Oh, my world is a tiny island of pain floating in the ocean of penises…oops…I mean indifference.
Sigmund Freud, Austria, 20th century
“I’m swearing like a trooper because of this incredible pain, therefore I am.”
René Descartes, France, 17th century
“Oh my! We were so close to witnessing a subject’s death!”
Roland Barthes, France, 20th century
“Now we have bricks falling on people’s feet, but someday there will be an era of greatness when a Superman will be able to hurt a brick.”
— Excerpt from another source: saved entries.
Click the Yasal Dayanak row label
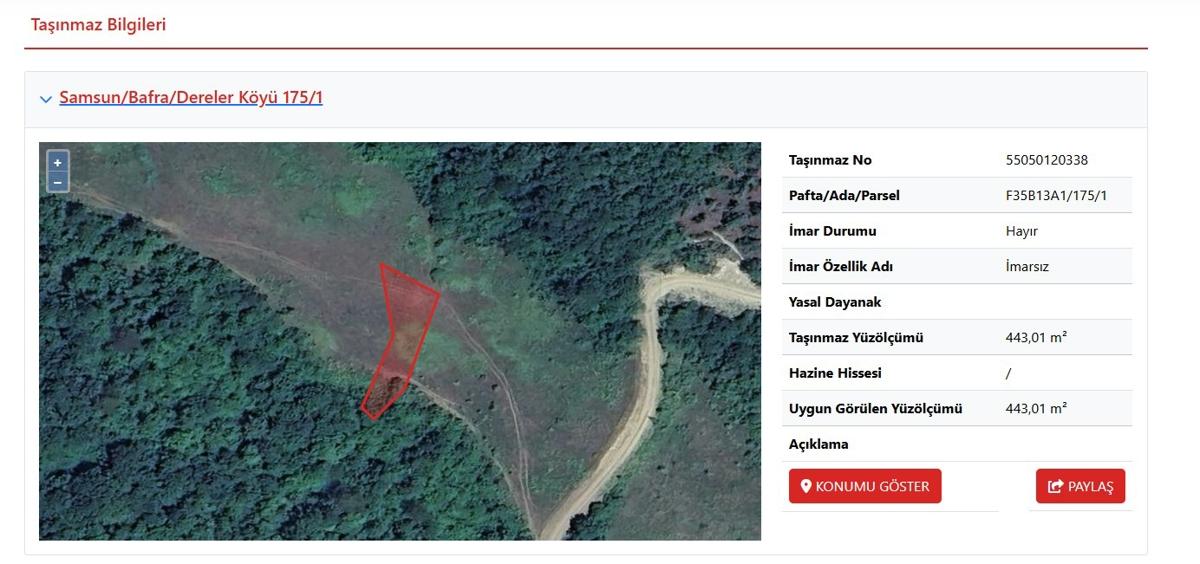The height and width of the screenshot is (564, 1200). [x=834, y=302]

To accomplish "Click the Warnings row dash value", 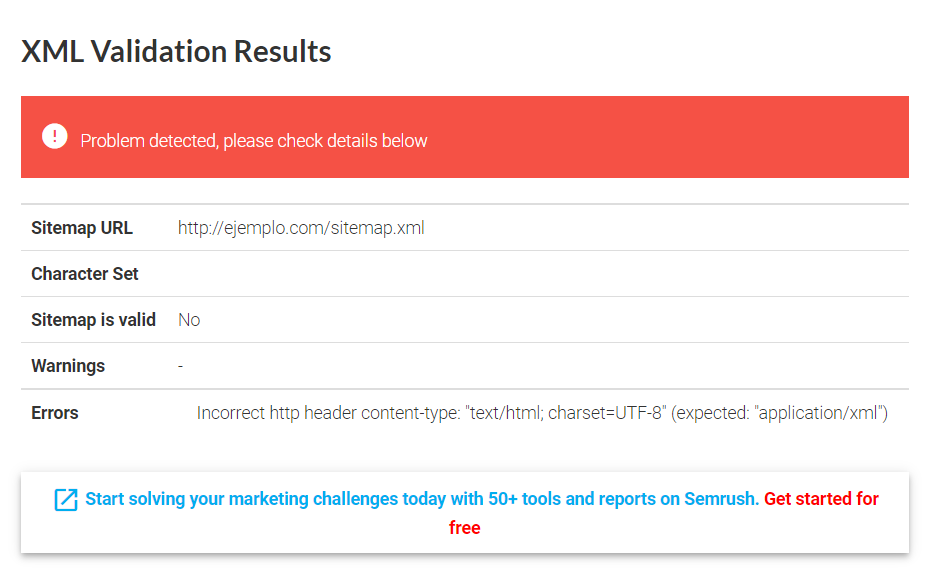I will 180,365.
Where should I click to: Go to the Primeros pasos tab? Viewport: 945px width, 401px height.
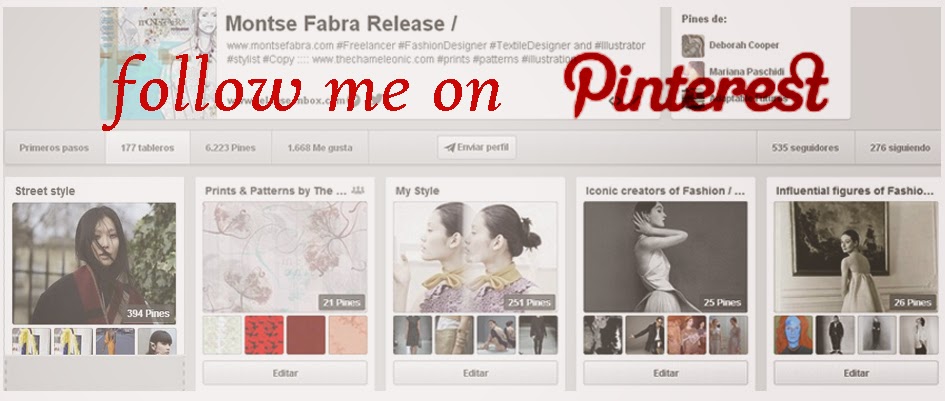[x=54, y=148]

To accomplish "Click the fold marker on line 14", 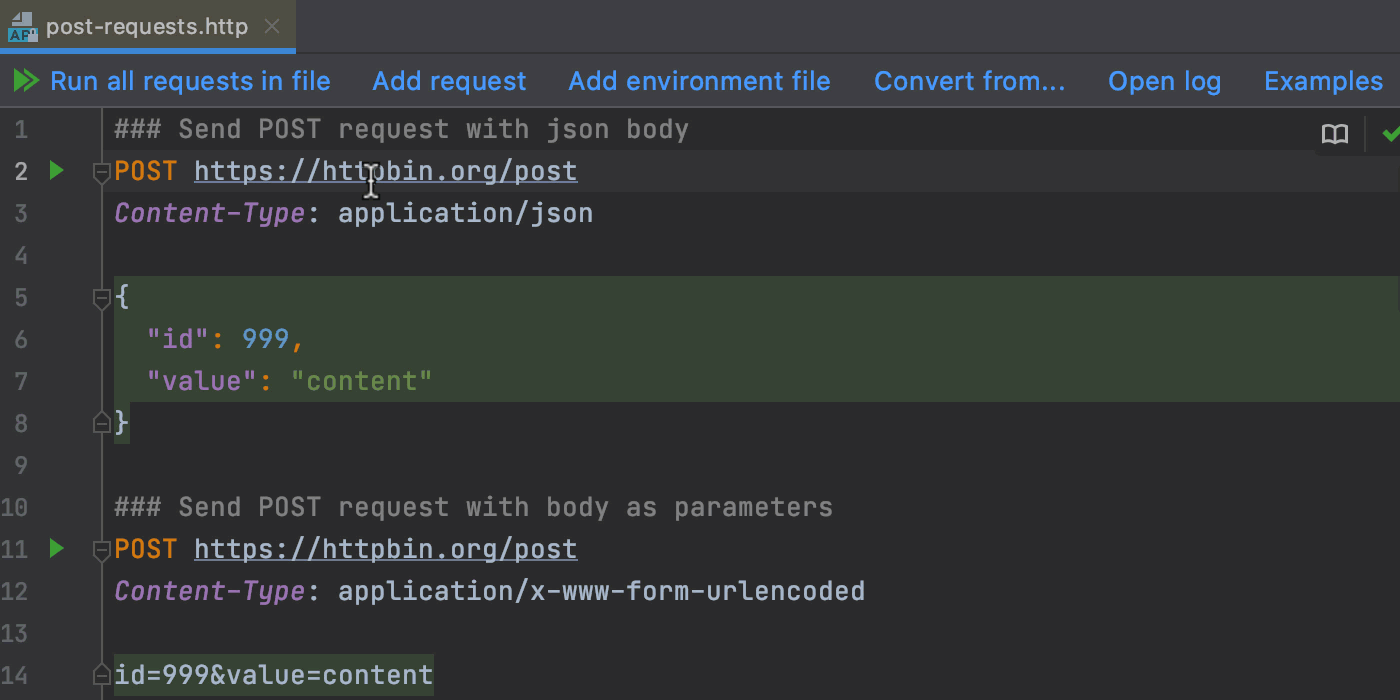I will click(101, 675).
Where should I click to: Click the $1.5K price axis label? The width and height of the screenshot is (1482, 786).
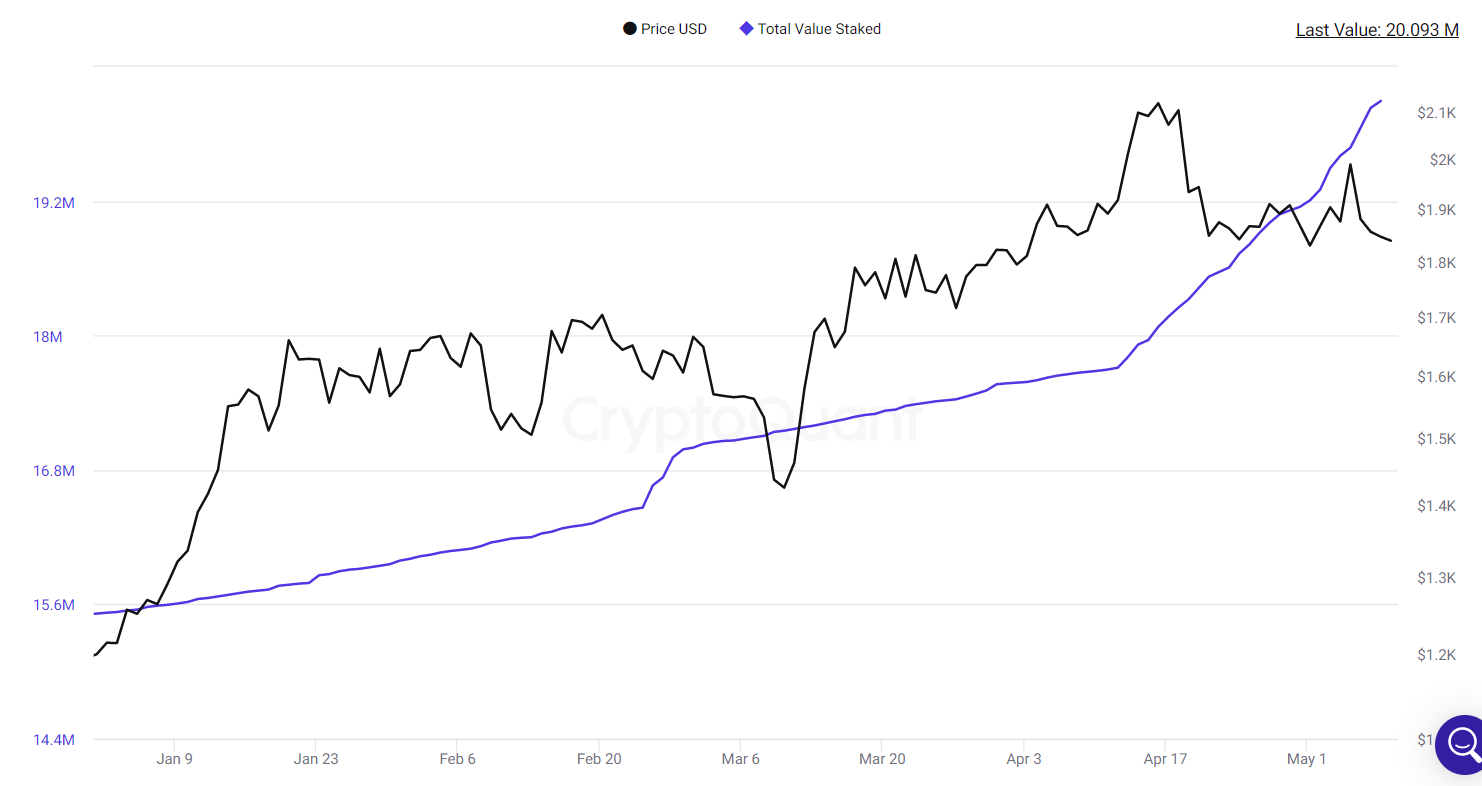[1436, 439]
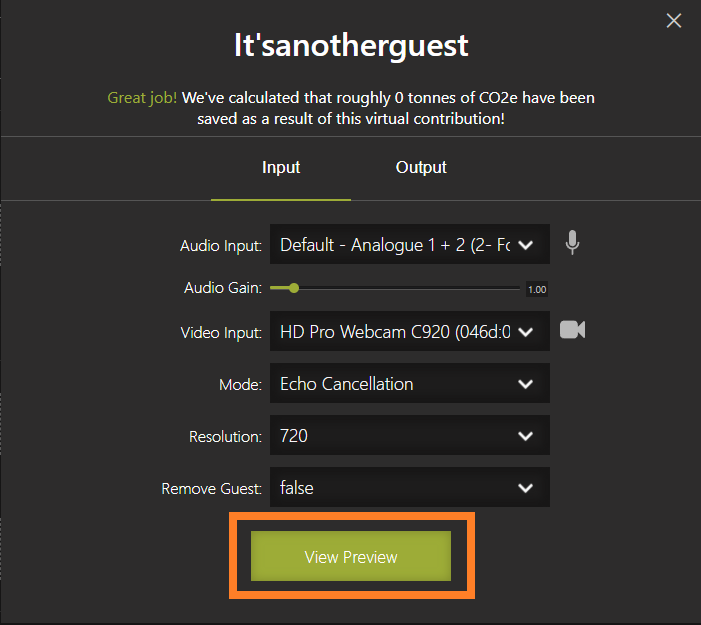701x625 pixels.
Task: Close the guest settings dialog
Action: tap(674, 21)
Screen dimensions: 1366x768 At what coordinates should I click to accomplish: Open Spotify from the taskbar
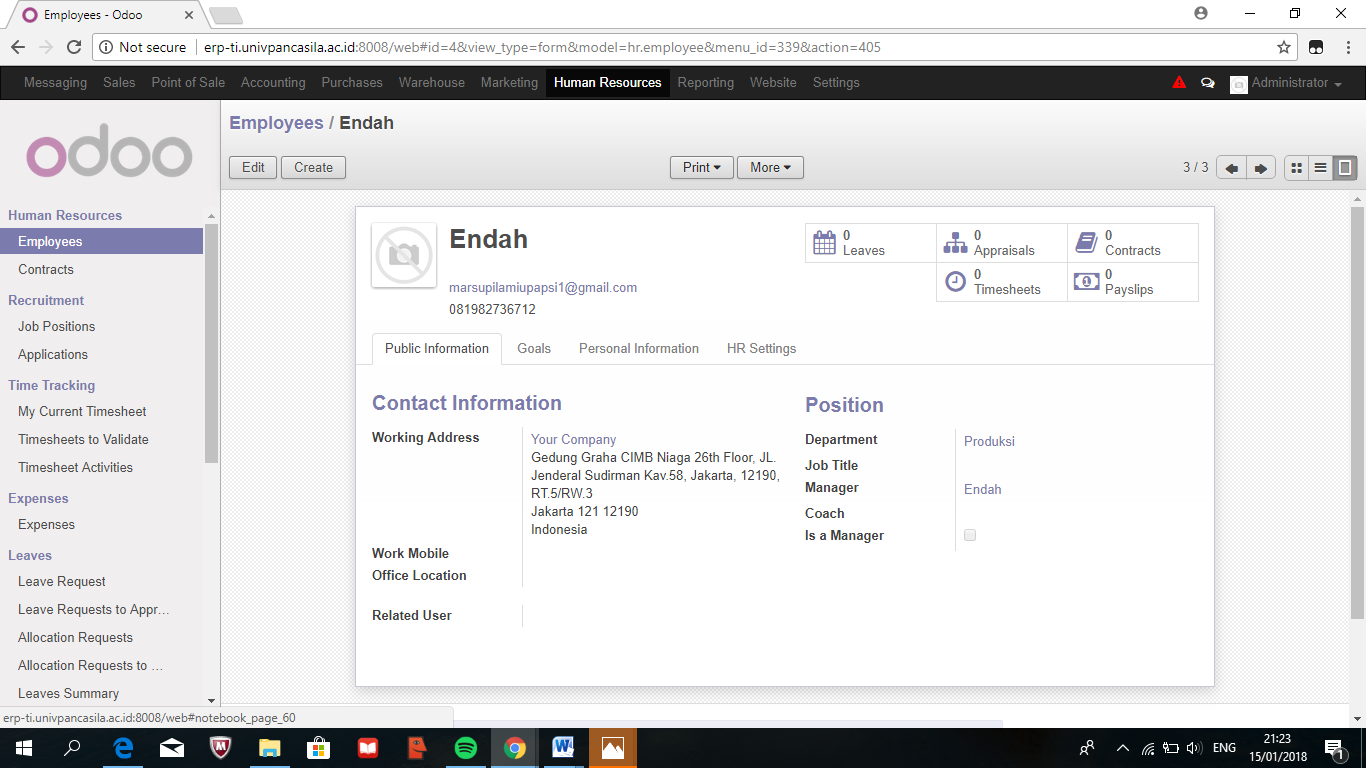coord(465,748)
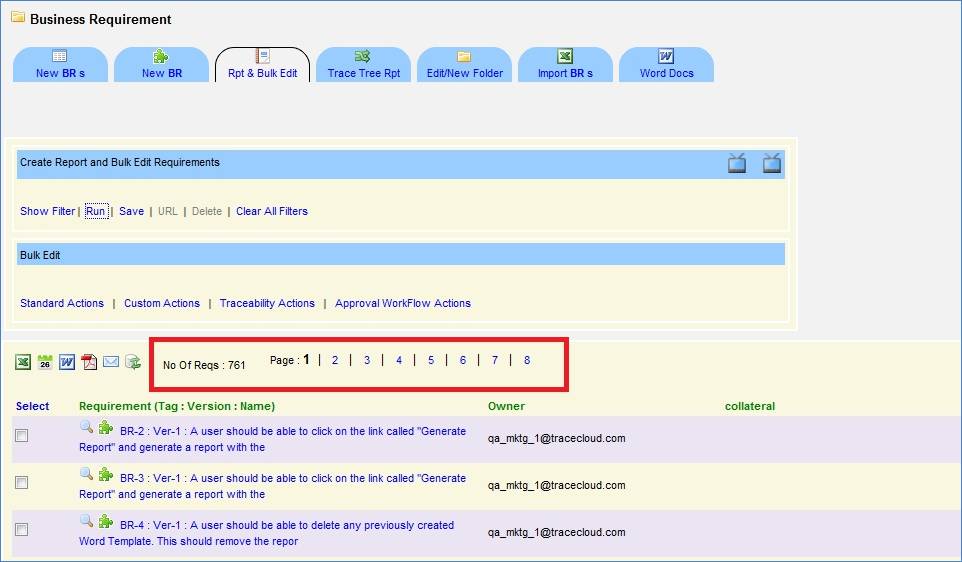Export the report with the PDF icon

[89, 362]
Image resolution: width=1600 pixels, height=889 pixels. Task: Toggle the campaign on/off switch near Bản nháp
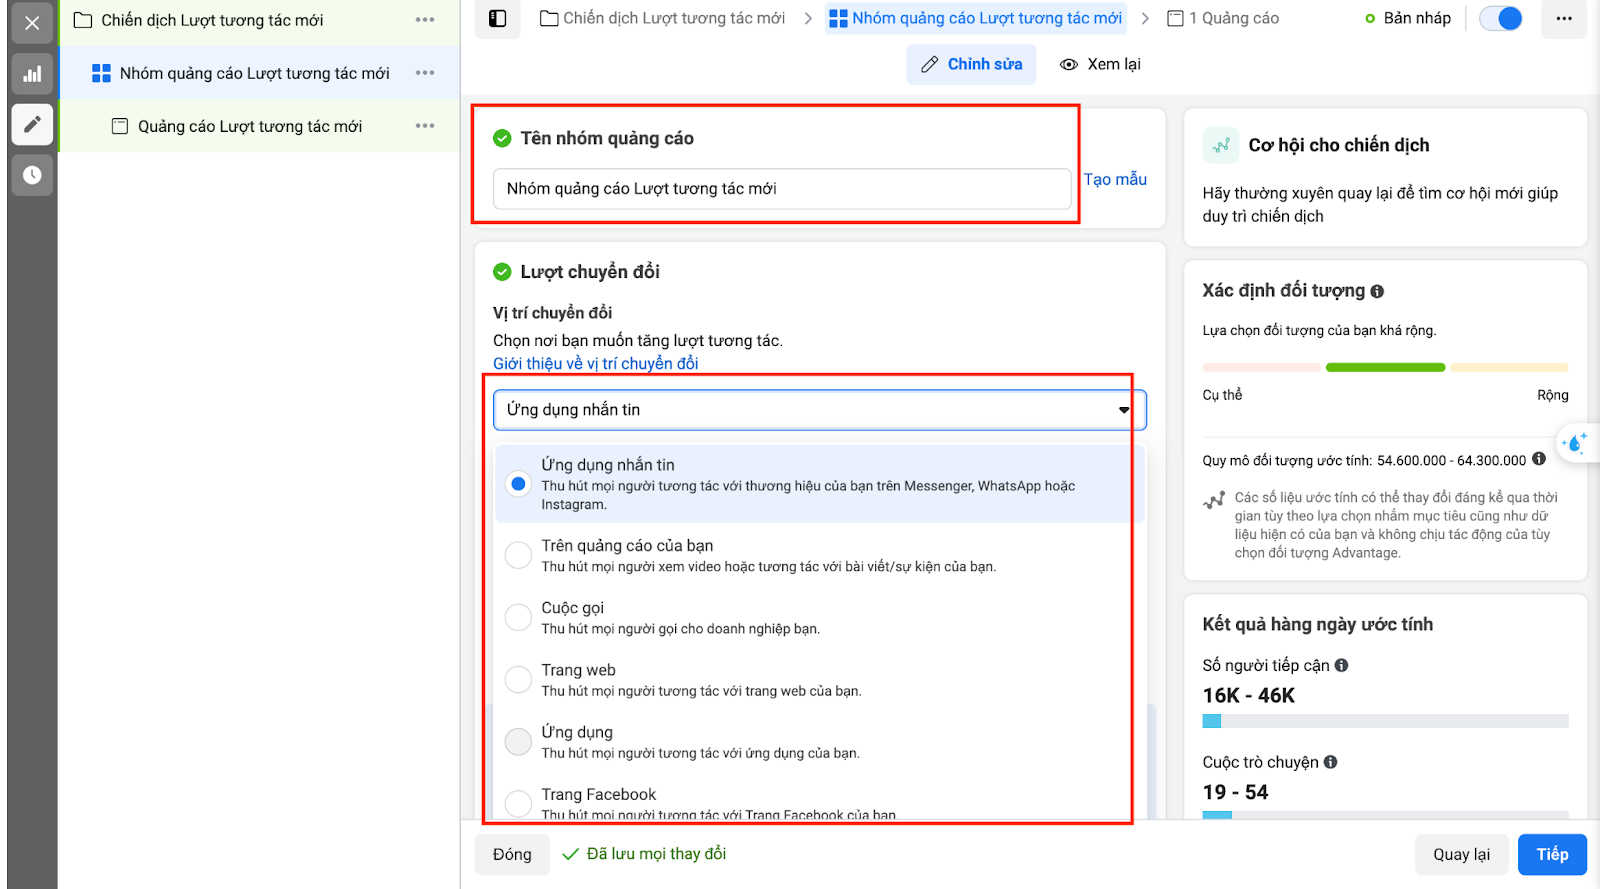pos(1501,18)
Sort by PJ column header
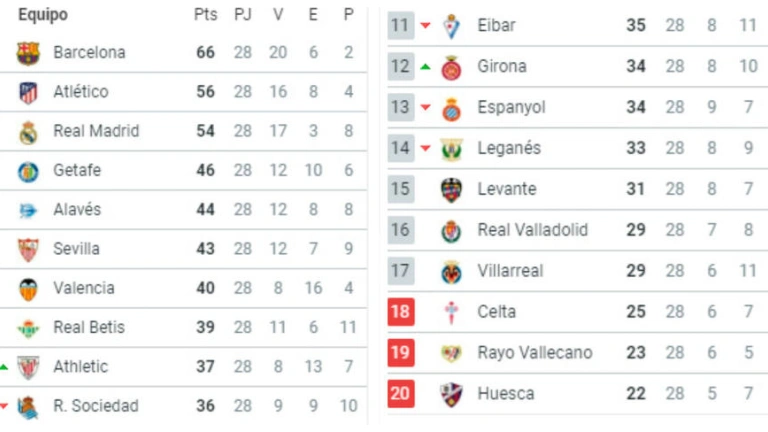Viewport: 768px width, 432px height. coord(243,16)
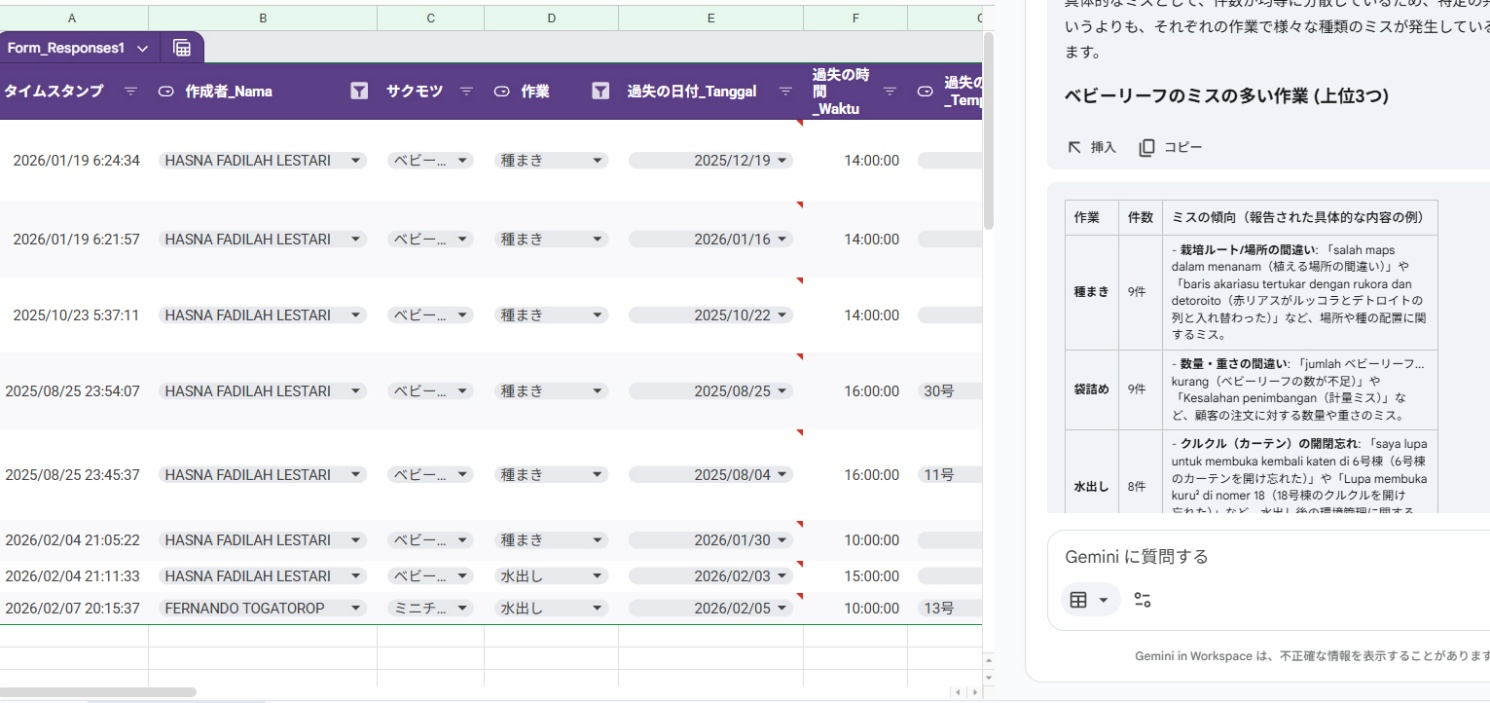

Friedrich Nietzsche, Germany, 19th century
“Growing that foot was a big mistake.”
Charles Darwin, England, 19th century
“There is something wiser than a head in us. Taking the biggest steps in our lives, we are lead not by the clear understanding of what we should do, but by an inner impulse coming right from the profundity of our essence. And right now that impulse is telling me ‘Damn, that hurts!’”
Arthur Schopenhauer, Germany, 19th century
“It was not under my control so I have to surrender to what is not under my control and will continue to improve something that is under my control solely.”
Epictetus, Roman Empire, 1-2 cent. A.D.
“Now how do you like that! There’s such a great abundance of bricks that they start falling on the feet of the members of our society!”
Jean Baudrillard, France, 20th century
“We shouldn’t harm one another because we are all equal. So shame on you, brick!”
John Locke, England, 17-18th century
“I think I’m feeling nauseous.”
Jean-Paul Sartre, France, 20th century
“I understand a brick as a thing-in-itself. But I can’t accept it as a thing-on-my-leg!”
Immanuel Kant, Germany, 18th century
“There’s a positive side in it – this same brick won’t fall on this same foot ever again.”
Heraclitus, Greece, 6-5th cent. B.C.
“If some brick strives to fall on some foot being on some distance from it, that brick will never approach it! Why am I in such a pain then?”
Zeno of Elea, Greece, 5th cent. B.C.
“Oh brick, you shouldn’t worry that you’ve fallen. You should rise every time you fall to show us your glory!”
Confucius, China, 6-5th cent. B.C.
“All that moves should be moved by something else. And if that something that makes all to move also moves, it should be also moved by something else. Therefore, we definitely need to find that initial something that moves but is not moved by anything else – God. Oh my goodness, there’s a brick.”
Thomas Aquinas, Italy, 13th century
“A virtue is the result of knowledge. If a brick was indeed intelligent and kind it would have never hurt me. Therefore, this brick is a rascal.”
Socrates, Greece, 5th cent. B.C.
“A brick would never fall on one’s foot in my utopian world.”
Thomas More, England, 16th century
“I don’t want to label that brick, but it is a bastard.”